This invention relates generally to a gas generation system and, more particularly, to a gas generator utilizing liquid monopropellants, such as hydroxyl ammonium nitrate based liquid monopropellants and the like, as a combined oxidizer/fuel source where the generator may have a constant-output or a variable-output, depending on its intended application.
Over the past several decades there has been strong interest in liquid propellant technology, generally for use in propelling munitions. For example, U.S. Pat. No. 4,745,841, entitled "Liquid Propellant Gun", to Magoon et al, teaches a propellant gun wherein the mass rate of flow of liquid propellant can be repetitively, selectively and continuously varied throughout the interval of time of firing a single shot. This patent and all references cited therein are hereby incorporated in their entirety by reference. There are a number of energetic liquids which could be used for propelling munitions. For example, hydrazine and hydrogen peroxide are readily available. Hydrazine, however, is extremely toxic and requires stringent safeguards for human safety, while hydrogen peroxide, in concentrations of practical interest, is inherently unstable and is a severe fire hazard.
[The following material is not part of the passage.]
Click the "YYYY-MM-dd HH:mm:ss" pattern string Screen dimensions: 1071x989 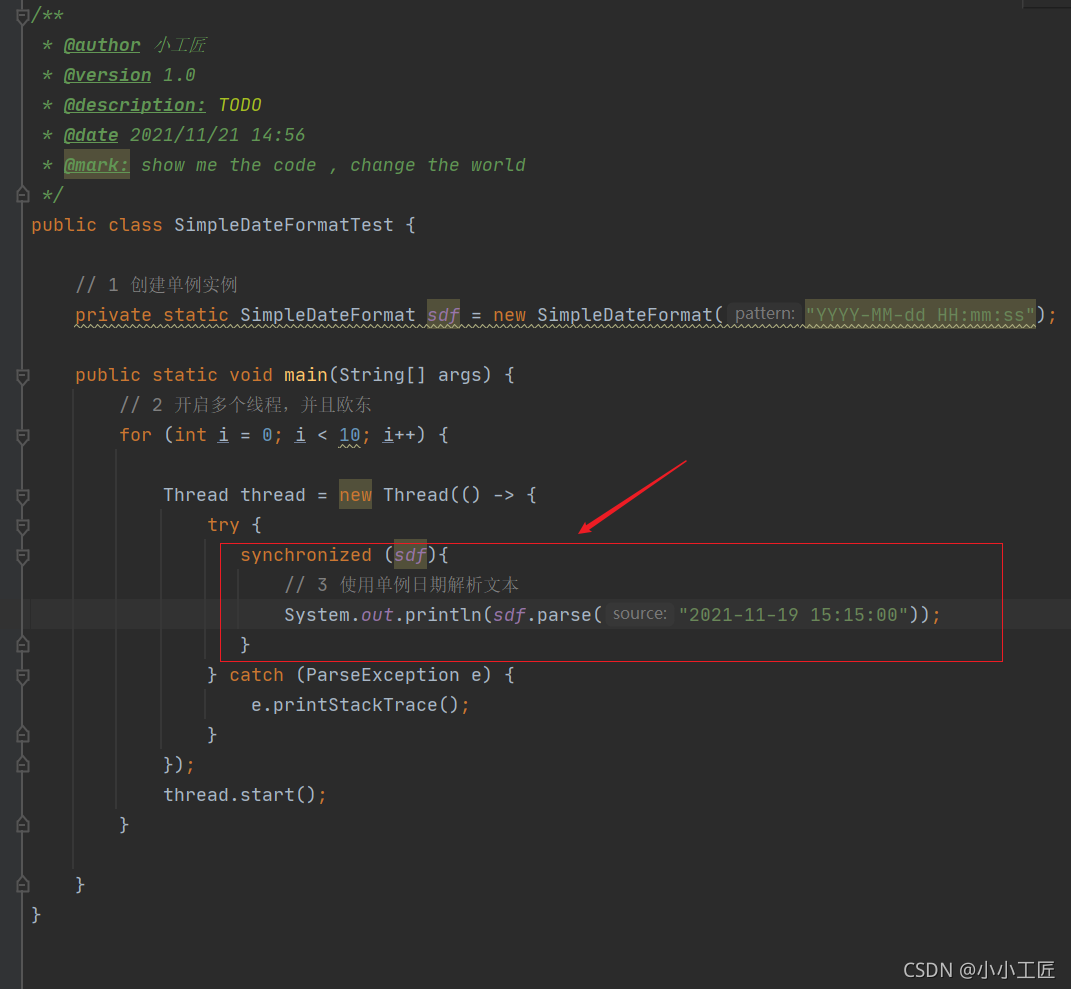920,315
Liquid propellants are useful because copious amounts of gas are generated as the propellants burn and propel the munitions out from the gun barrel. Although large amounts of gas are produced, the reaction is an extremely short lived phenomenon, i.e., on the order of 10-20 milliseconds, and therefore liquid propellants have been heretofore limited in their applications. However, some applications need a substantial volume of gas delivered at a specified pressure over a given length of time, such as for the starting of rotating machinery (e.g., diesel engines and gas turbines), inflation of gas bags (e.g., deep sea salvage inflation devices and automotive air bags), and steady-state operation of turbine-driven machinery.
There are currently other methods available for such applications, but these other methods present undesirable properties. Charged flasks of high pressure gas, for example, can be stored and used to initiate rotation of diesel engines, but these flasks are very bulky, have a finite pressure life and require a heavy and complex compressor for recharging. Another method is to combust gases to generate a subsequent high-temperature gas which fills the flasks. However this method is almost never used for this purpose because of the bulk associated with housing large amounts of gas and the safety of carrying a flammable gas. By far, the most prevalent energy source for voluminous gas generation involves the combustion of solid propellants. Although solid propellants are simple, and produce large amounts of gas, such propellant systems lack flexibility, must be replaced after each use, and their combustion products frequently contain undesirable components. Also, once the ignition process is started, it typically cannot be stopped until all of the propellant is consumed. Systems employing liquids, on the other hand, are quite flexible in that they can be readily started, throttled, stopped, and refilled after use.